- **Input material**:
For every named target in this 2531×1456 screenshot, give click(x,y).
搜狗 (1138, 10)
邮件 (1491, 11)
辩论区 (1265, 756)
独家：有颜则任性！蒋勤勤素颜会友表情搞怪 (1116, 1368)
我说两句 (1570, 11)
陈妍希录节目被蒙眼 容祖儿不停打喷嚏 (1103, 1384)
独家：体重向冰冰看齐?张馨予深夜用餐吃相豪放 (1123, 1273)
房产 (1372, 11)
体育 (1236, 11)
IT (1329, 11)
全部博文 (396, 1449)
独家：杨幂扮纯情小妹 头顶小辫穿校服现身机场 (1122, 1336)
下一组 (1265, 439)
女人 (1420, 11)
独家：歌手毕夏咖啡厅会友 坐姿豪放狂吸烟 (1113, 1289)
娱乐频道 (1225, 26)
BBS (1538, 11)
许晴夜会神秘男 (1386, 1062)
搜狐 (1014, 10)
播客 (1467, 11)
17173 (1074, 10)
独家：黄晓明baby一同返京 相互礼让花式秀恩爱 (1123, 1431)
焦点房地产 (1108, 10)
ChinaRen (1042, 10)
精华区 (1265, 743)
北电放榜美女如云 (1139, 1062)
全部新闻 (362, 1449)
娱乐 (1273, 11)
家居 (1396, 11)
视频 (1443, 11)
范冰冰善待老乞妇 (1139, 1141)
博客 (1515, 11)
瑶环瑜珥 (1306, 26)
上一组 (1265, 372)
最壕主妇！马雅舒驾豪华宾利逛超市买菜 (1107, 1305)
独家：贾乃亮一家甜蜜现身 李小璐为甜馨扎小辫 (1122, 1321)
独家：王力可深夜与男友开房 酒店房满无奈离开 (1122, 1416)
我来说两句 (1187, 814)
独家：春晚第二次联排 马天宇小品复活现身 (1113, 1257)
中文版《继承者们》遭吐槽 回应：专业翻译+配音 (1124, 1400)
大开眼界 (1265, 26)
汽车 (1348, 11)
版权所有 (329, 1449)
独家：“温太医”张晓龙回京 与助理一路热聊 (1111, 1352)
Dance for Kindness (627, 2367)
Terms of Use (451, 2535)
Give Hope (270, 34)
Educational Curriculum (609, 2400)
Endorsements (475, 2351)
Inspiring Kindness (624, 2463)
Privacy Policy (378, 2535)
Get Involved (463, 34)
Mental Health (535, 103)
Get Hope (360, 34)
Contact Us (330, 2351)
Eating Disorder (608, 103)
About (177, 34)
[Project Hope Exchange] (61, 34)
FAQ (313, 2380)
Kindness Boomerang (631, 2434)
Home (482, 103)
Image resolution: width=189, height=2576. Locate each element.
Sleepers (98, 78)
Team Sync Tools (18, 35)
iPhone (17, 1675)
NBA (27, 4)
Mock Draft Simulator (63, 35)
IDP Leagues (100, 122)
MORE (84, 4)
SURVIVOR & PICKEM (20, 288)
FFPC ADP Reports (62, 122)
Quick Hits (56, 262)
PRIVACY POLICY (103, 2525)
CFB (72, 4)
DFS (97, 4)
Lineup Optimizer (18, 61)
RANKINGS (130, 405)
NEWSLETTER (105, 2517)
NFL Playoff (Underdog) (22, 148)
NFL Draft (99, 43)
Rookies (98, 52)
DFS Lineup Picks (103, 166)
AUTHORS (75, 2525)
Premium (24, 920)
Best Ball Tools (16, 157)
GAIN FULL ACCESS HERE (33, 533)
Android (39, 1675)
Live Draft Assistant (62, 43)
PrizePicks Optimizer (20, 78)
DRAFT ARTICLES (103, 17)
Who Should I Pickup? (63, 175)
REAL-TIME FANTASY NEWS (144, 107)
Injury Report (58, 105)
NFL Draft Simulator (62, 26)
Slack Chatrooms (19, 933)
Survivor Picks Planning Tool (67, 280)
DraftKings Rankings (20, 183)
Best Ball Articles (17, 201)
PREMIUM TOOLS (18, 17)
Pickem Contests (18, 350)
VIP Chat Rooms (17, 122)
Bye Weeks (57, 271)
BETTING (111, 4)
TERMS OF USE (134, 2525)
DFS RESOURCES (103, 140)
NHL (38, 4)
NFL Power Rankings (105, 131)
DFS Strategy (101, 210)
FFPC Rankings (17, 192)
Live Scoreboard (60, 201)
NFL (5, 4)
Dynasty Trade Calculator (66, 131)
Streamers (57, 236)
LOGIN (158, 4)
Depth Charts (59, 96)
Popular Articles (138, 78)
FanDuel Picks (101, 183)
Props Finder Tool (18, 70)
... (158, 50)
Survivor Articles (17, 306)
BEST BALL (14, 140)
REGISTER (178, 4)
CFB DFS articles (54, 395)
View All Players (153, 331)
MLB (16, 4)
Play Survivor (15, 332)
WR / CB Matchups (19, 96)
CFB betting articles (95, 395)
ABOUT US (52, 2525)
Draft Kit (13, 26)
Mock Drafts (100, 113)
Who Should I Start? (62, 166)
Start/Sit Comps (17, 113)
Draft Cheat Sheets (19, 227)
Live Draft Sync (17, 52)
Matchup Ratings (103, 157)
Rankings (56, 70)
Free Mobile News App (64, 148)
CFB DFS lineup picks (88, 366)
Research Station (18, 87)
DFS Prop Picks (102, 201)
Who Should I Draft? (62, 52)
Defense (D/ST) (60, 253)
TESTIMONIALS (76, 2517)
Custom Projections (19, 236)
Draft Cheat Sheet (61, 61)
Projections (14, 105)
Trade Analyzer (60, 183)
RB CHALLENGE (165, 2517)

- **Directions**:
When you reach the line containing "CFB DFS lineup picks (88, 366)" in the data above, retype it and each line after it through the final one, exactly as written.

- **Your response**:
CFB DFS lineup picks (88, 366)
Research Station (18, 87)
DFS Prop Picks (102, 201)
Who Should I Draft? (62, 52)
Defense (D/ST) (60, 253)
TESTIMONIALS (76, 2517)
Custom Projections (19, 236)
Draft Cheat Sheet (61, 61)
Projections (14, 105)
Trade Analyzer (60, 183)
RB CHALLENGE (165, 2517)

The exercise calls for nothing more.